The European Commission has backed a voluntary agreement by the major computer printer manufacturers to "green" their industry.

The self-regulatory measure of the industry sets targets for reducing the carbon footprint of printing and copying in the EU, covering energy efficiency of devices, ink and paper use, and recycling of devices and ink cartridges.

Manufacturers have also agreed to undertake measures to encourage the use of duplex (double-sided) and "N-up" printing (several pages on one sheet) to save paper.

Those signing up to the agreement include Brother, Canon, Dell, Epson Europe, Hewlett Packard, Konica Minolta, Kyocera Mita, Lexmark, Murata Machinery, Oki, Panasonic, Ricoh, Samsung, Sharp, Toshiba and Xerox.

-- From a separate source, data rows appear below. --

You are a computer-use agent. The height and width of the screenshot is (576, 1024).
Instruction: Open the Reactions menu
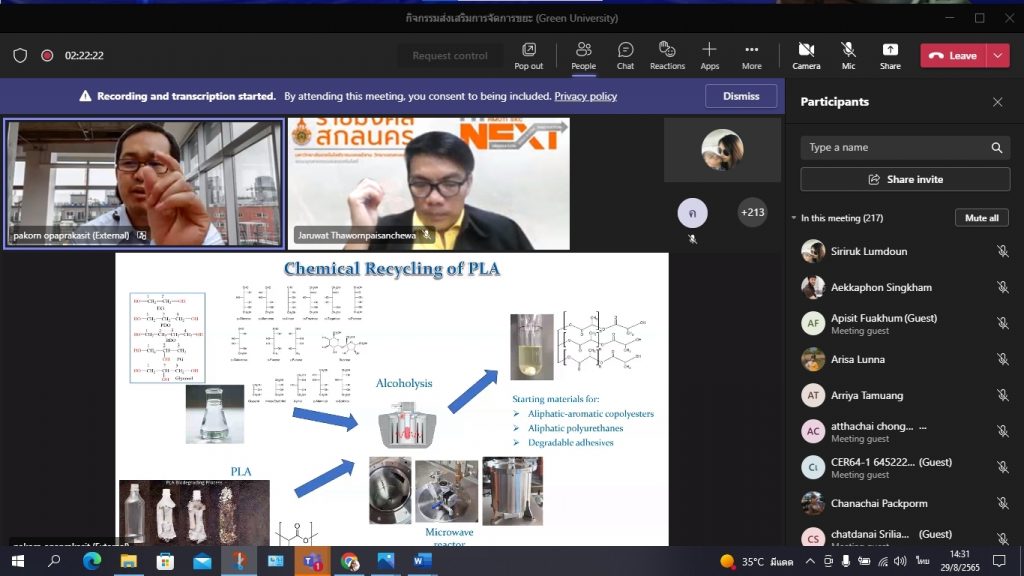coord(667,55)
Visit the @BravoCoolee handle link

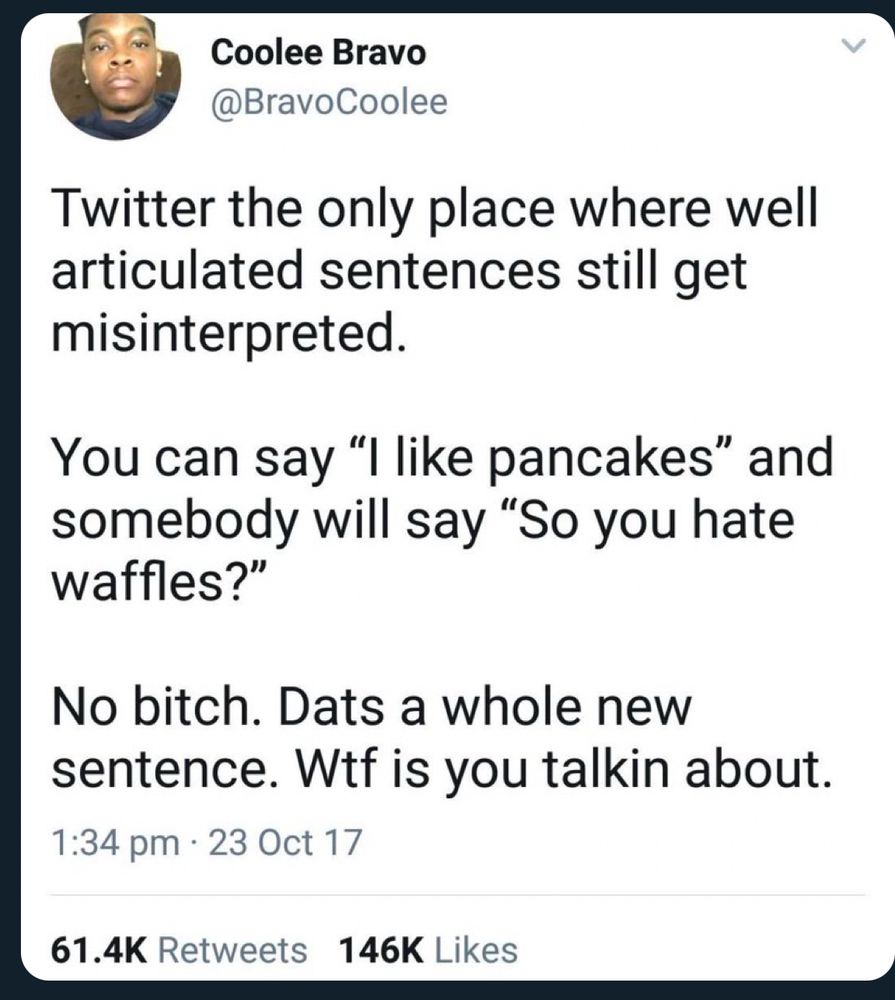coord(329,101)
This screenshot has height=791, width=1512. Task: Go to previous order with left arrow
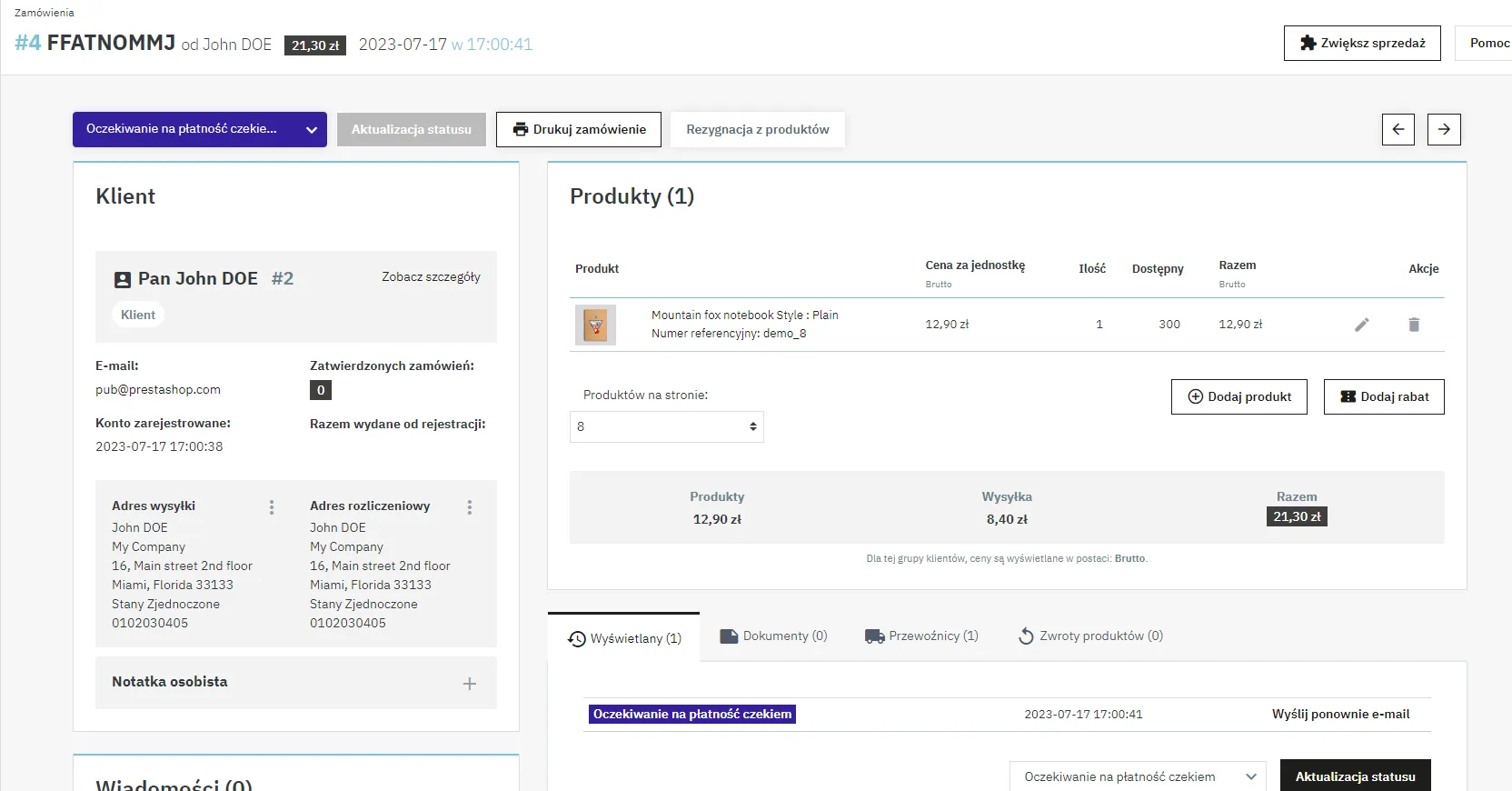coord(1398,129)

The Commission said: "The voluntary agreement has undergone a thorough impact assessment and we have concluded that it could be considered equivalent to binding regulations adopted under the EU's 2009 Ecodesign Directive."

The printer companies have set up the EuroVAprint organisation so that their efforts can be collectively checked and evaluated by third parties.

"We welcome the Commission's endorsement of our voluntary agreement in the context of the Ecodesign Directive," said William Dazy, chairman of EuroVAprint.

"We are looking forward to further cooperation with the EU institutions in this area."

Last month the University of Nottingham said it would slash costs and create a greener printing operation after signing a £9.2 million managed services deal with Xerox.